== Segment start ==
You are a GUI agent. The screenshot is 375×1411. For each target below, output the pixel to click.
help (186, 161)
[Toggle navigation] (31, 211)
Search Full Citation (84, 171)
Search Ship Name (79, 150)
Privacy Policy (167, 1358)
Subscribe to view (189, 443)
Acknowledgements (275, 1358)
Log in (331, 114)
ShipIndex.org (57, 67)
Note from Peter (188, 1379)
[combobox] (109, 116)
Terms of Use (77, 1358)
== Segment end ==
== Segment start ==
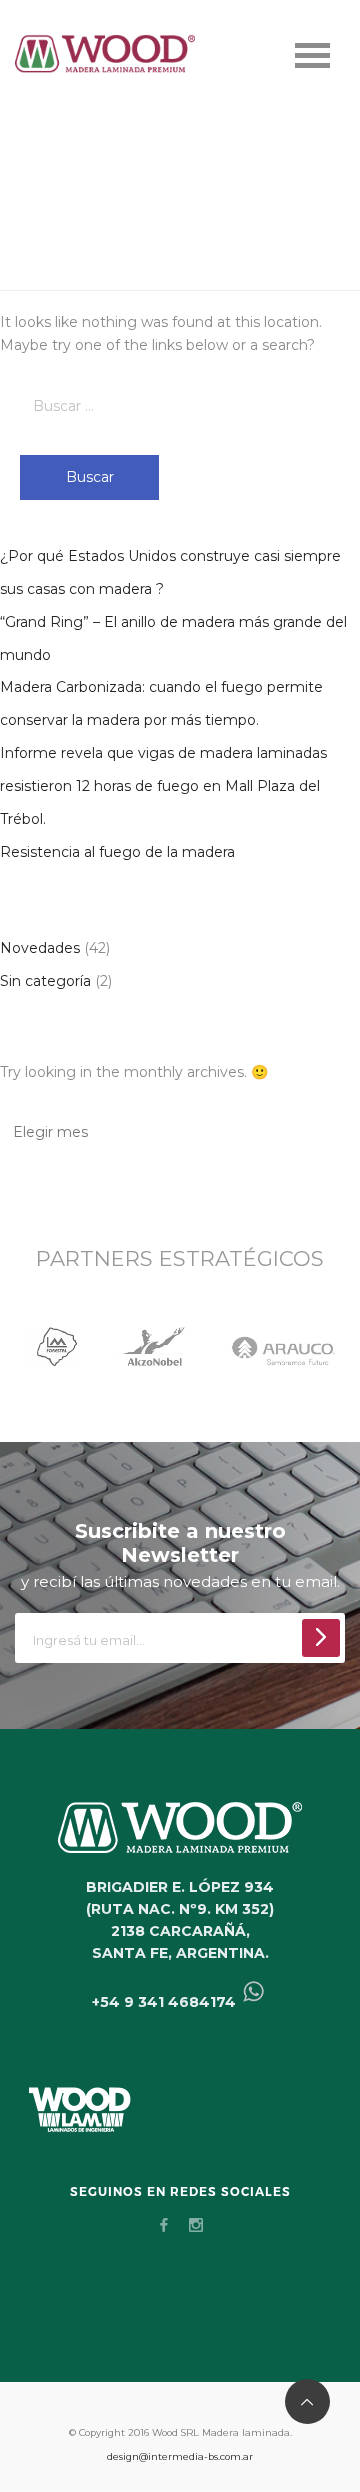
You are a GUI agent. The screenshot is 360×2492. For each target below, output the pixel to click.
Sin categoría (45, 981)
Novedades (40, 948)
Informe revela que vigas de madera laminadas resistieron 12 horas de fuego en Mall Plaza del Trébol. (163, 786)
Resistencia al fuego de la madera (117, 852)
== Segment end ==
* The problem
With the line holding "Log in (331, 114)" as the first and the line holding "Terms of Use (77, 1358)" as the last, set down that range of the entries above exactly, and nothing else.

* Task response
Log in (331, 114)
ShipIndex.org (57, 67)
Note from Peter (188, 1379)
[combobox] (109, 116)
Terms of Use (77, 1358)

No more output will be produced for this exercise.